Kazimir Malevich, Self-Portrait (1908-10), via Sothebys
The pace was slow but efficient, with few works falling through the cracks until the very end of the sale. Instead, auctioneer Henry Wyndham presided over an auction defined by steady, albeit occasionally scattered bidding. A number of works often seemed to peak out just below estimate, only to push on for several more minutes with sporadic bids that often saw the work selling well beyond its initial price.
The sale kicked off with a vibrant Pablo Picasso sculpture, La Chouette, which leapt well past its initial estimate of £350,000 — £450,000, doubling its estimate and selling for the final price of £1,265,000, purchased by Alex Platon of Marlborough Fine Art. It was followed shortly after by a Claude Monet still life, which saw sporadic but strong bidding, pushing the final price above estimate for £2,277,000. The first highly priced lot of the evening, Henri Matisse’s Odalisque Au Fauteuil Noir saw initially slow bidding, before gradually climbing up to sell for the final price of £15,829,000. It was followed close behind by another Monet, a landscape that topped out just above its high estimate and sold for £8,773,000.
Another round of strong bidding came several lots later. A Georges Seurat drawing from 1883-1884, which already boasted an early bid, saw steady interest, and sold just above estimate for £7,765,000. The next lot, Auguste Rodin’s Penseur sold well above estimate, with strong competition pushing the final price to £6,309,000, before reaching the cover lot, Monet’s Le Grand Canal. Despite high praise for the work, the piece sold after only a few bids pushed it above the £20 million low estimate, bringing in £23,669,000. Another Monet sold shortly after, bringing in £10,789,000, as did a Toulouse-Lautrec portrait of two lovers, selling for the same figure, and a third, L’Embarcadère, sold several lots later for £10,229,000.
Several rounds of subdued bidding followed, with the exception of a Malevich self-portrait annihilating presale estimates, and almost quadrupling its high estimate with a price of £5,700,000 million, a record for the artist’s work on paper, and a Marc Chagall work bringing in the final price of £3,285,000, before Wyndham arrived at a pair of works by Gino Severini and Picasso, both of which were estimated at £5 million to £7 million.

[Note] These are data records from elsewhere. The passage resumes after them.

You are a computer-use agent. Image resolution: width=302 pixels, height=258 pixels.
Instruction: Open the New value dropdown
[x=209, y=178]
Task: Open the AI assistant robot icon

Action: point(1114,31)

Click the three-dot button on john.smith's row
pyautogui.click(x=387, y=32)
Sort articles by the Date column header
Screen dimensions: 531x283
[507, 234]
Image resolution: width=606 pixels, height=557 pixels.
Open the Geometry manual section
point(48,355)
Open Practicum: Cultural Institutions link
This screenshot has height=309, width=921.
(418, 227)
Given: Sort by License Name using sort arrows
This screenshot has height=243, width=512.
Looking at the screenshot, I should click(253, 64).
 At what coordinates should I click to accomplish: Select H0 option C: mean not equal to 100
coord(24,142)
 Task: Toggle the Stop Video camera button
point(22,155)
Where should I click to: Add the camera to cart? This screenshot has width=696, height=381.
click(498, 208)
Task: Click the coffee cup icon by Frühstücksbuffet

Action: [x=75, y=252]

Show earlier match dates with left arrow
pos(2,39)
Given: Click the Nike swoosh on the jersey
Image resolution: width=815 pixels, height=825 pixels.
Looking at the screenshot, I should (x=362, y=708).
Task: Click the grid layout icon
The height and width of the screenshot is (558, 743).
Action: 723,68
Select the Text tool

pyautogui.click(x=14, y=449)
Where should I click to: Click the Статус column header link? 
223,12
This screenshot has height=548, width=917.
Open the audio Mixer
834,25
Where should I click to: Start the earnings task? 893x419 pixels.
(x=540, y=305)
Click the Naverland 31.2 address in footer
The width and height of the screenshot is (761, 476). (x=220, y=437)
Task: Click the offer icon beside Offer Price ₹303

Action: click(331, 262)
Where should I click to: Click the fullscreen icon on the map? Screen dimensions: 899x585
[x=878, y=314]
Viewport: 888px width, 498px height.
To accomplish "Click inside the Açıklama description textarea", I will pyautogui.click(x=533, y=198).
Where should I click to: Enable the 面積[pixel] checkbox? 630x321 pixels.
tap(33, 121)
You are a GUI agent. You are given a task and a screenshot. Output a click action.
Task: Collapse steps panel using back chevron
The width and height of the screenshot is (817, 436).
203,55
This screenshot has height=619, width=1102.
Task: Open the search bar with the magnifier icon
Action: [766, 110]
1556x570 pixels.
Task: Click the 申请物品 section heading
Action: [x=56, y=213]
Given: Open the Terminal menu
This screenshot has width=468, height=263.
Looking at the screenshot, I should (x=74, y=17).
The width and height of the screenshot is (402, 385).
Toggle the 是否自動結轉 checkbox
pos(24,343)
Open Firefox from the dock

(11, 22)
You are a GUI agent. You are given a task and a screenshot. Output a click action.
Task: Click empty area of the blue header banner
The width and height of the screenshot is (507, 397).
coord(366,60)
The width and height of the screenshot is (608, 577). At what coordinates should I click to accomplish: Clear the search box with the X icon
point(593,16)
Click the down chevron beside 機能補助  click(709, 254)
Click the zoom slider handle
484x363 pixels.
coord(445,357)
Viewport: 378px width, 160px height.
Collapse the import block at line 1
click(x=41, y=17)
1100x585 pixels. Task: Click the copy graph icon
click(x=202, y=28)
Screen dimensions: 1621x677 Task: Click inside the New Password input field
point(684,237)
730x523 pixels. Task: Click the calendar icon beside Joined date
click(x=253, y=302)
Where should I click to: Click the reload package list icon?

Both works sold above estimate, with the Picasso finishing at £8,885,000, and the Severini not far behind, at £7,093,000. Following the sale of an Egon Schiele landscape for £2,045,000, interest seemed to peter out in the sale, and a number of works went unsold before the auction concluded.
The Impressionist and Modern sale was followed by a short and somewhat subdued offering of surrealist works, which was topped by the sale of Rene Magritte’s L’Explication, which brought in a sale price of £3,733,000, as well as a Yves Tanguy work, which brought the final price of £2,165,000. Overall, the sale totaled £16,175,250, despite a number of passes and lackluster prices.
Sales continue tomorrow, with Christie’s trying its hand in the Impressionist and Modern Markets. The auction begins at 7:00PM GMT.